Une deuxième marche pour faire la vérité sur la mort de Luc à La Foa

accidents la foa
Marche pour Luc Mathieu à La Foa, la deuxième, 28 août 2020
©NC la 1ere
Plus d’une centaine de personnes ont défilé une nouvelle fois vendredi, à travers le village de La Foa, pour interpeller sur la mort de ce père de famille retrouvé il y a deux mois et demi sans vie sur la chaussée. Sa famille et ses proches lancent un multiple appel.
Ils étaient une cinquantaine au départ de la marche, vendredi matin, au niveau de la piscine de La Foa. Mais après être passé par la subdivision administrative et avoir frôlé la mairie, le cortège atteignait plus de cent personnes, quand il s’est arrêté devant la gendarmerie.
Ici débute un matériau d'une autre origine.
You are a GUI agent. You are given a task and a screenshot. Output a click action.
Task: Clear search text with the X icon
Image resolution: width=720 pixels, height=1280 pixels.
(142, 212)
C’est là qu’une minute de silence a été demandée, à la mémoire de Luc Mathieu, 32 ans. 
 
Marche pour Luc Mathieu à La Foa, la deuxième, 28 août 2020
©NC la 1ere
 

Appel à la conscience et à la transparence

Le rassemblement avait le même but que le précédent organisé une semaine plus tôt : appeler à la conscience du chauffard qui a causé la mort du jeune père de famille. Et à la transparence des autorités. Dans la nuit du jeudi 18 au vendredi 19 juin, Luc Mathieu, originaire de la tribu de Kouma, avait été retrouvé mort sur la chaussée, dans le quartier de Méaré.
 

Le message que j’ai à faire passer aujourd’hui, c’est déjà un appel aux témoins qui ont pu voir ou apercevoir qui était là ce soir-là. Nous, on veut la vérité. On veut que les gendarmes fassent leur travail. Après deux mois passés, quand même… Si c’était une autre personne, je crois que le problème serait réglé. 
- Nicolas Nemebreux, frère de Luc

 
Marche pour Luc Mathieu à La Foa, la deuxième, 28 août 2020
©NC la 1ere
 

Emotion

Deux mois, deux semaines et deux jours après ce décès dans des conditions qui restent floues, l’émotion était palpable en tête de la marche, où se trouvait la mère et les enfants de Luc Mathieu. Le samedi 19 septembre, une autre marche est prévue, la troisième. Les organisateurs l’assurent : tant que l’auteur des faits n’aura pas été appréhendé, ils se serviront de la place publique pour exprimer leur douleur.